In [3]:
from nltk.tokenize import word_tokenize
import re
# from unidecode import unidecode
import pandas as pd
from nltk.corpus import stopwords
stop_words = set(stopwords.words('english'))
from collections import Counter


In [6]:
file_path = "data/preprocessed_article_data.csv"
data = pd.read_csv(file_path, usecols=['content'],)['content'].tolist()

In [9]:
def preprocess_texts(texts, n=0):
    """
    :param texts: Containts the text as string
    :param n: percentage of words that should be removed
    :return: list of the preprocessed text
    """
    processed_texts = []
    for text in texts:
        # lowercasing, keep text only, remove accents, tokenization
        tokens = [word for word in word_tokenize(re.sub(r'[^a-zA-Z\s]', '', unidecode(text.lower())))]
        # stopword removal
        tokens = [token for token in tokens if token not in stopwords.words('english')]
        processed_texts.append(tokens)
    # remove top-n% and bottom-n% words
    if n > 0:
        word_freq = Counter([word for sentence in processed_texts for word in sentence])
        top_n = set([word for word, _ in word_freq.most_common(int(n/100*len(word_freq)))])
        bottom_n = set([word for word, _ in word_freq.most_common()[:-int(n/100*len(word_freq))-1:-1]])
        processed_texts = [[word for word in sentence if word not in top_n and word not in bottom_n] for sentence in processed_texts]

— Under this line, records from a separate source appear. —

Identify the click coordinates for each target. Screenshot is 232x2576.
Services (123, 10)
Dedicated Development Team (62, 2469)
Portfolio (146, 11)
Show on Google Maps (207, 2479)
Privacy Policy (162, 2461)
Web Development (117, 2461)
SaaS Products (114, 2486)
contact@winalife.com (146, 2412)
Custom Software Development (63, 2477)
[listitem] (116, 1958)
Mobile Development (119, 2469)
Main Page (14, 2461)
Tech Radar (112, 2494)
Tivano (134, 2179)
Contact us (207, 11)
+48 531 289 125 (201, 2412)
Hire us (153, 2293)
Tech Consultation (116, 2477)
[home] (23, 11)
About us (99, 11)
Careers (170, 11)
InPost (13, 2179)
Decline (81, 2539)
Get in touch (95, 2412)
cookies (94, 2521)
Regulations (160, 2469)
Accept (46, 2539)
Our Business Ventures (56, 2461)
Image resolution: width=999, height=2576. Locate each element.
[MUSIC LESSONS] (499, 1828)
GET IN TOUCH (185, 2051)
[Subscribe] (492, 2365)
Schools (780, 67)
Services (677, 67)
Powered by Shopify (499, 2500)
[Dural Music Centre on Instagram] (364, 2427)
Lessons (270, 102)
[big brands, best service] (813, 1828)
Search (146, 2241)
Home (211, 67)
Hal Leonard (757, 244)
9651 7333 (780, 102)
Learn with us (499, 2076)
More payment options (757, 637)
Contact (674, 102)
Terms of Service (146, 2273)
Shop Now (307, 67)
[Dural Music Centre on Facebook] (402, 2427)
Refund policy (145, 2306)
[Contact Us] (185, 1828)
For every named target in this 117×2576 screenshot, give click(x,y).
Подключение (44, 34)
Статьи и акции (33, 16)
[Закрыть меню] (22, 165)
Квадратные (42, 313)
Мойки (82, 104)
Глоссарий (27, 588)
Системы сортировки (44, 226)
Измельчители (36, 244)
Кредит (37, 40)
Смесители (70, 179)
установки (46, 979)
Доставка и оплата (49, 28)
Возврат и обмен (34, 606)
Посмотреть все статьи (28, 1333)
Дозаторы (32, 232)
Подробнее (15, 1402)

    return processed_texts

In [11]:
def filter_word_from_corpus(data, words):
    """
    Filters out specific words from the corpus.
    Parameters:
    - data : The corpus, represented by a list of list of tokens.
    - words : The words to be filtered. Either a list of tokenized words or a single word.
    Returns:
    - List[List[str]]: Filtered data where specified words have been removed.
    Example:
    >> data = [["apple", "orange"], ["apple", "banana"]]
    >> filter_data(data, "apple")
    [["orange"], ["banana"]]
    """
    # Ensure words is a list, even if a single string is passed
    if isinstance(words, str):
        words = [words]
    # Filter words from data
    filtered_data = [[token for token in row if token not in words] for row in data]
    return filtered_data